By DAVID PITT, AP Personal Finance Writer
Earthquakes and California go together. Or at least that's what most of the country thought until Tuesday's East Coast earthquake centered in Virginia.
Reports of the earth moving were widespread, coming from New York, Massachusetts, Vermont, and Georgia. Even a few came from as far away as Chicago.
Although no immediate news of significant damage emerged, such a widespread impact raises questions about preparedness and insurance coverage.
That's particularly because earthquake damage is not covered under standard homeowners or business insurance policies.
These policies typically exclude damage from earth movement such as earthquakes and sinkholes, said Chris Hackett, director of personal lines policies for Property Casualty Insurers Association of America, a trade group. However, it is common for property insurance to cover a fire that might be the result of an earthquake. It's a good idea to read your policy and know the exclusions.
And if you think that you'll never experience an earthquake, consider that about 5,000 earthquakes a year occur in the United States, according to the Insurance Information Institute. Quakes of various magnitudes have occurred in 39 states since 1900 and damage has been recorded in all 50 states. So although you might not be in a prime earthquake area, you're not immune.
Coverage for earthquake damages can be purchased as a rider to existing property insurance. Check to see if your insurer offers an earthquake damage rider. If not, you can shop around for a supplemental policy.
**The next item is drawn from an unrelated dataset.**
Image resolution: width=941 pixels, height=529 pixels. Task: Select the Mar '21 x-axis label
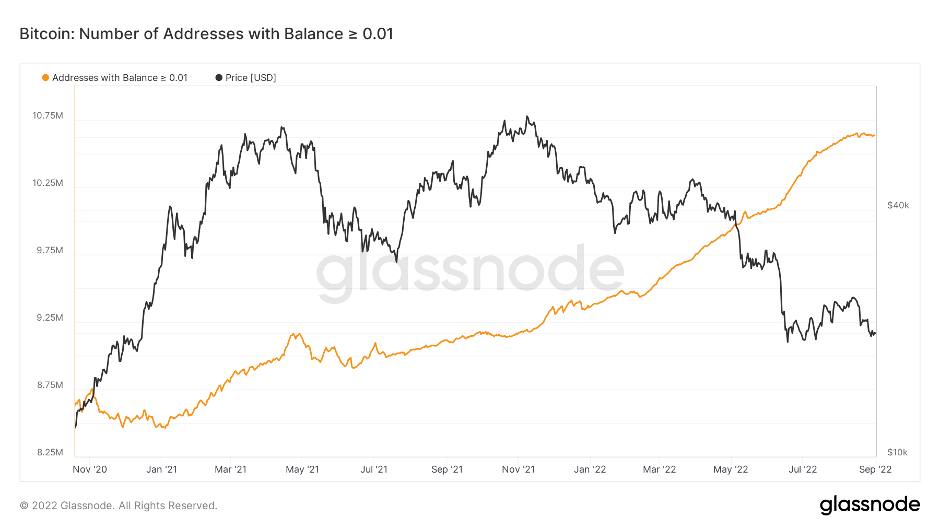click(x=231, y=468)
Although it's widely available, most property owners do not buy coverage.
Even in earthquake prone California, just 12% of homeowners have policies, Hackett said. The national average is even lower.
The cost of earthquake insurance varies depending on your location, the type of building and its age. Older buildings cost more to insure as do those made of brick. Wood frame structures withstand quakes better, therefore cost less to insure.